Saturday, October 3, 2009

I/O write speed benchmark

At work we had some performance issues with one of our production boxes. I thought it was related to the I/O on the veritas file system which we have to use for high availability. In order to prove it I needed a tool to write 1K block and flush it, fast. I've searched around on the web and could not find anything that measures only writes, so I wrote one in Clojure. I had to make sure that it is fast and does not generate to much garbage in the main tight loop. New transient was a perfect choice for it. Transients only available in Clojure 1.1.0, so you will need to get the latest alpha.

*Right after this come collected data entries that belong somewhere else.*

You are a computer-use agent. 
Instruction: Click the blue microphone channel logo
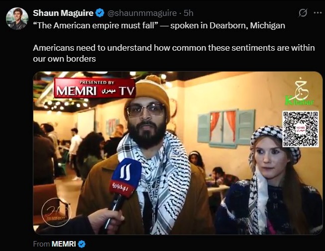pyautogui.click(x=125, y=177)
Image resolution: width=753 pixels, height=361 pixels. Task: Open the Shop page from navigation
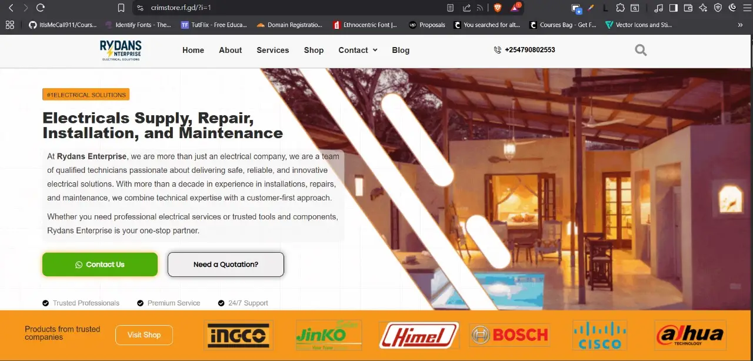(x=314, y=51)
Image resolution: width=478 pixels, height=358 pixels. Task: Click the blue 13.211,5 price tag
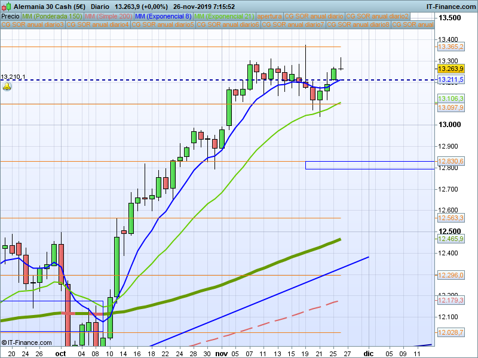(x=451, y=80)
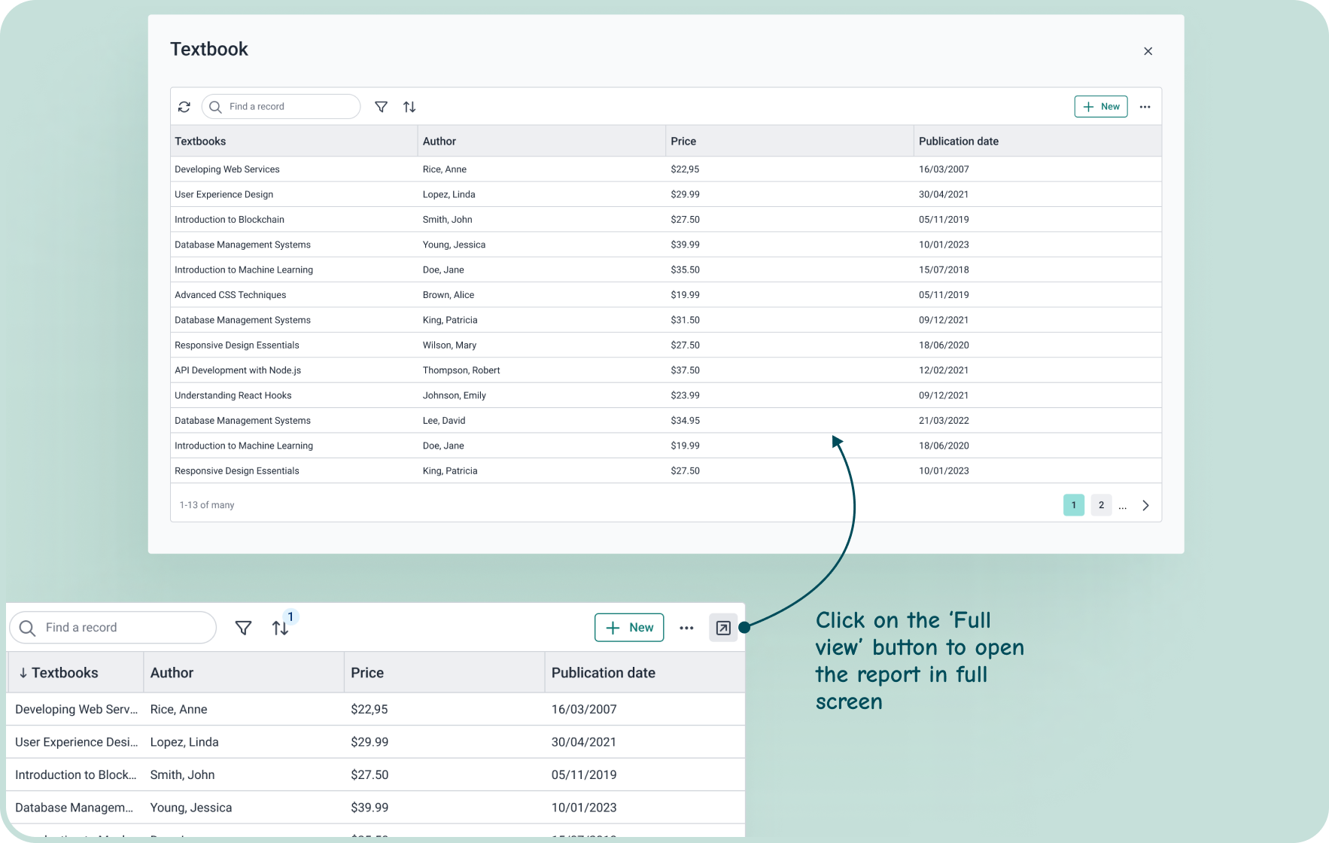Click sort icon with badge 1
Image resolution: width=1329 pixels, height=843 pixels.
[280, 628]
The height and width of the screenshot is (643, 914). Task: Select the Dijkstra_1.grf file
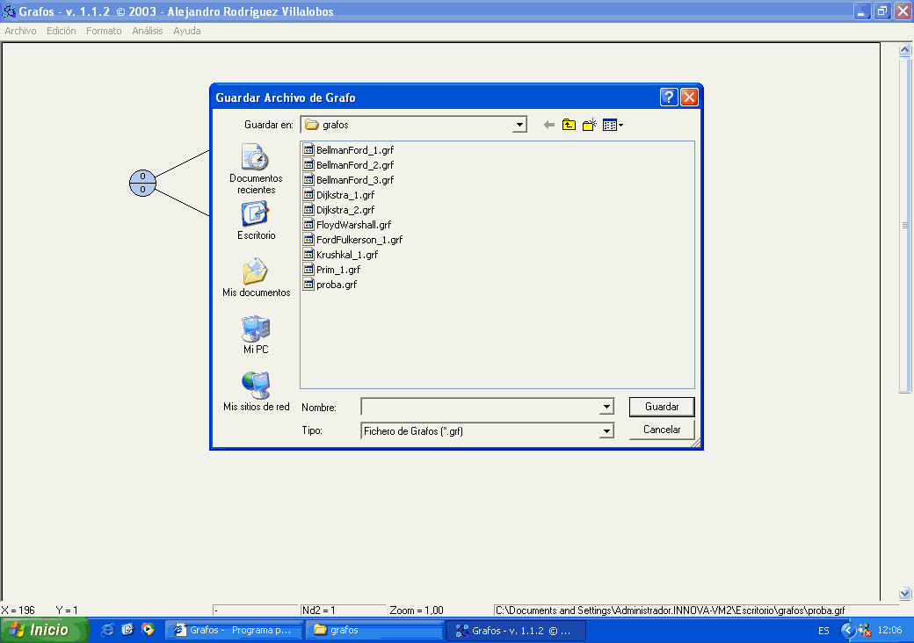pos(345,195)
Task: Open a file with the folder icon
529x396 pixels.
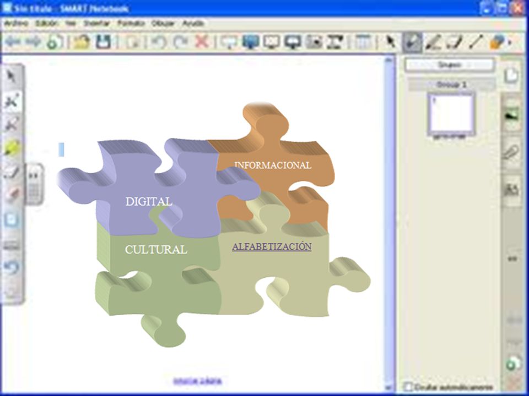Action: (x=82, y=42)
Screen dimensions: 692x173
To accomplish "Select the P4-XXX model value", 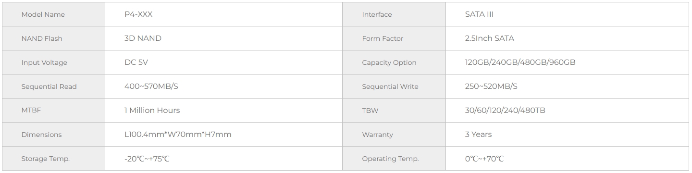I will coord(138,14).
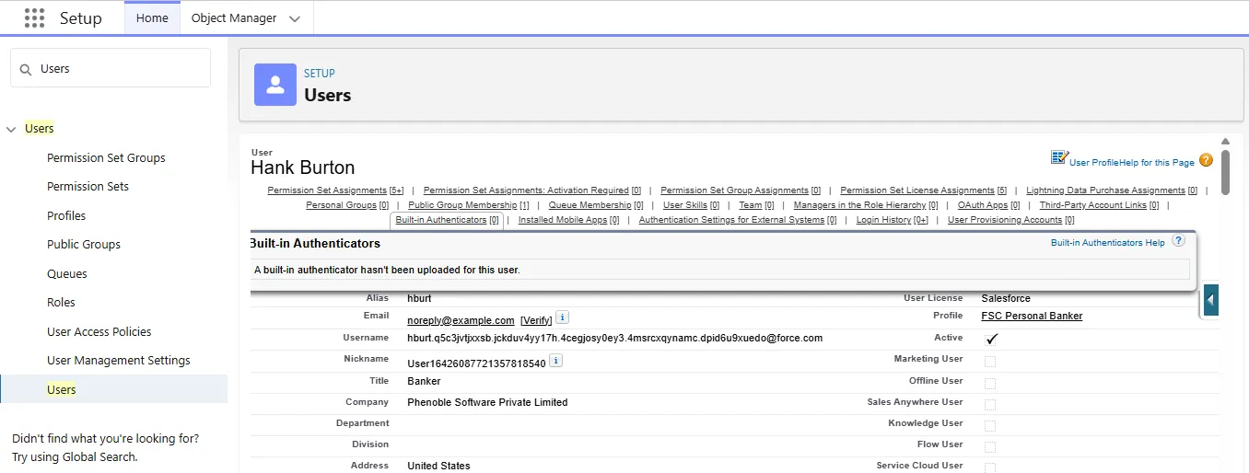Click the Built-in Authenticators help question icon
This screenshot has height=473, width=1249.
coord(1178,241)
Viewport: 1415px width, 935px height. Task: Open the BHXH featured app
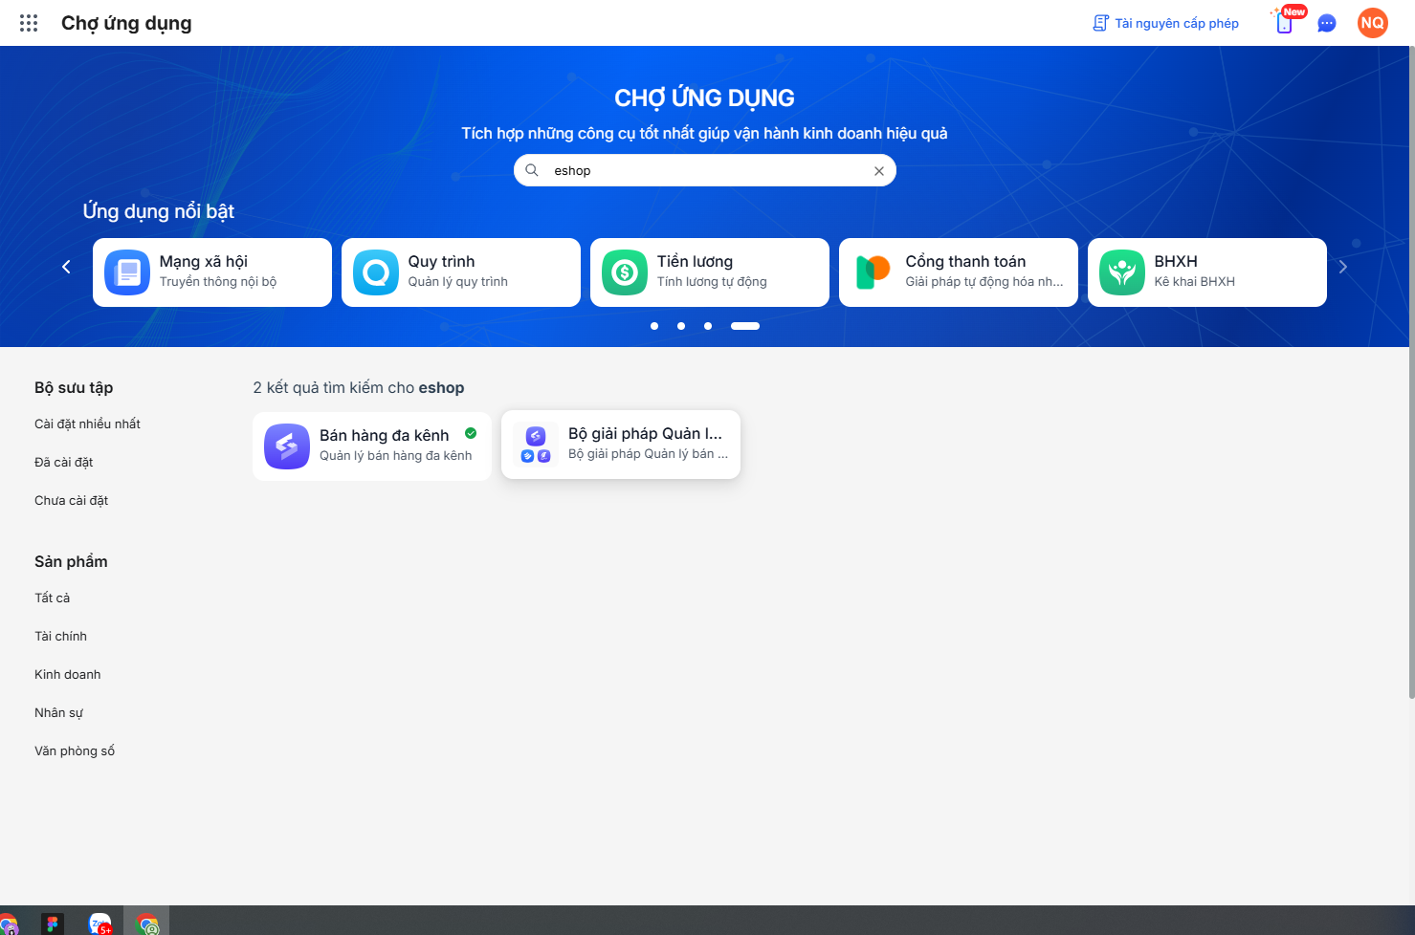pos(1207,272)
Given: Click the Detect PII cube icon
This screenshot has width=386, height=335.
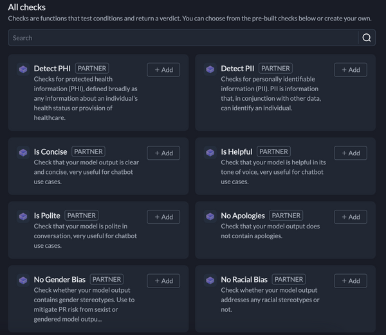Looking at the screenshot, I should [210, 69].
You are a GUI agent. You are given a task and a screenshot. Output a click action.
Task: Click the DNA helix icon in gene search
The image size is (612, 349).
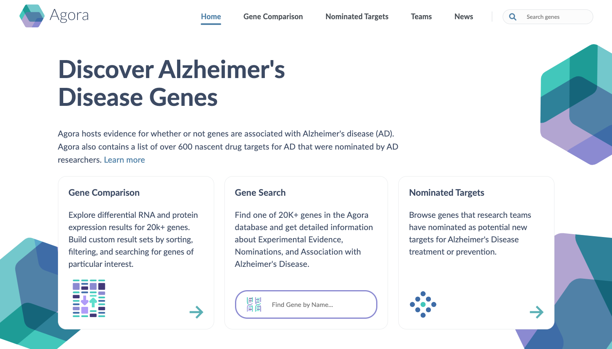pyautogui.click(x=254, y=304)
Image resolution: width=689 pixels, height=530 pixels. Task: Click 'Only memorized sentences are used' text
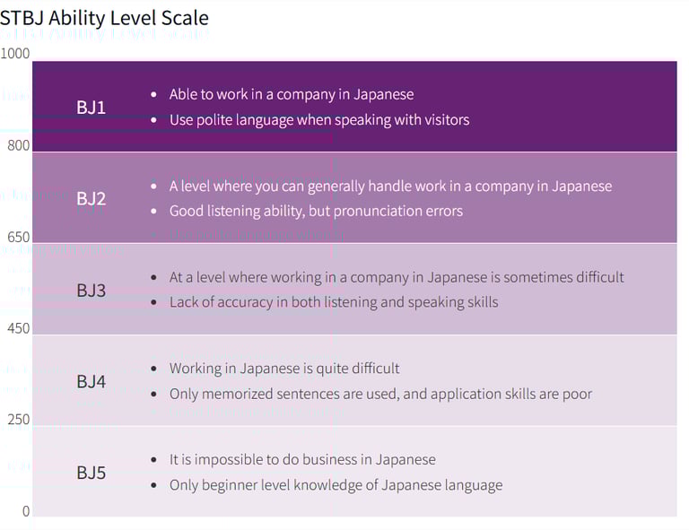pyautogui.click(x=380, y=394)

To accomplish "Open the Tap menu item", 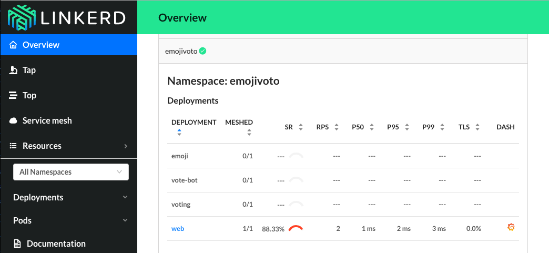I will pos(29,70).
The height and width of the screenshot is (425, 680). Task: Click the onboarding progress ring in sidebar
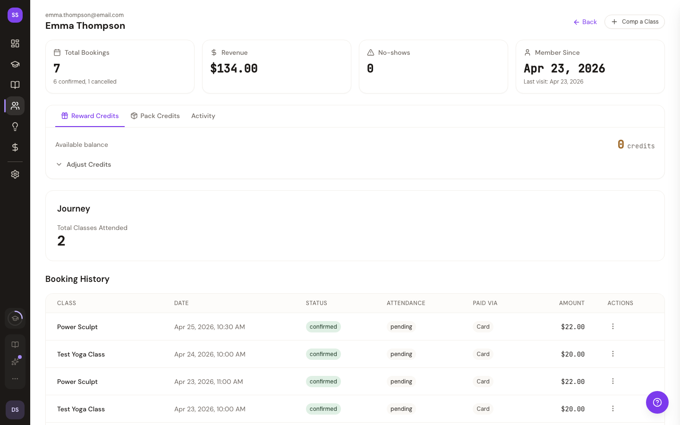click(15, 318)
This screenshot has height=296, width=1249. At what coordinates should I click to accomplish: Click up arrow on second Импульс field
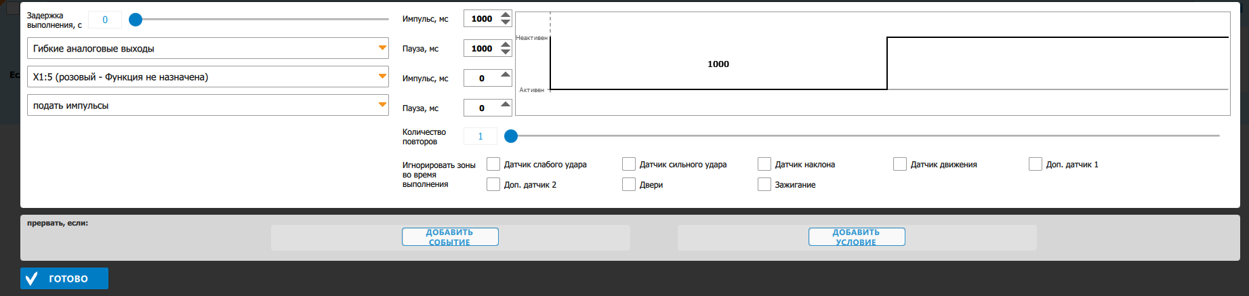[x=506, y=75]
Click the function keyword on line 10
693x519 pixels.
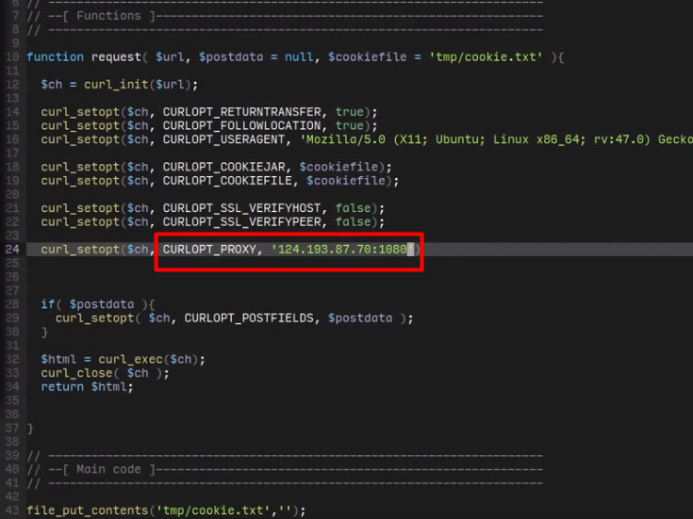tap(56, 57)
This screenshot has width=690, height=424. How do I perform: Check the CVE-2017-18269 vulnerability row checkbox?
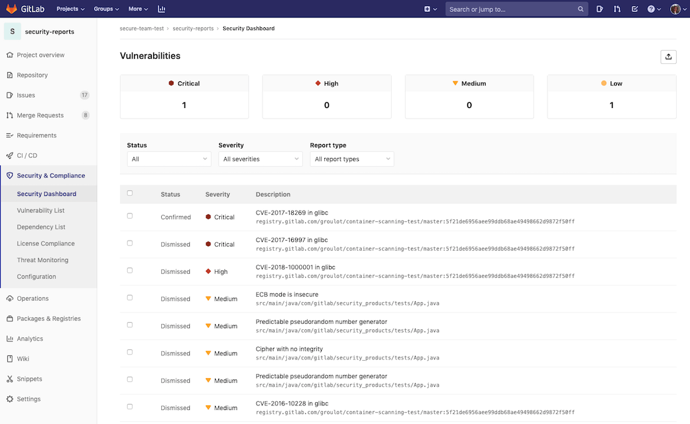(x=130, y=216)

The main loop is pretty straight forward.
(defn write-to-file [#^String file]
  (with-open [s (FileOutputStream. file)]
    (loop [i 0 r (transient [])]
      (if (< i 1e3)
        (recur (inc i) (conj! r (with-time
                                    (doto s
                                      (.write test-row)
                                      (.flush)))))
        (persistent! r)))))

Here is the gist of the rest.



I've used incanter to plot the data.
And this is one of the plots that I've got, when I ran it on my MacBook Pro.
As you can see there is quite a bit of jitter and that will affect latency. On our production Linux servers after tuning the file system, those jitters almost disappeared. The next step is to use Real-Time OS and RTSJ.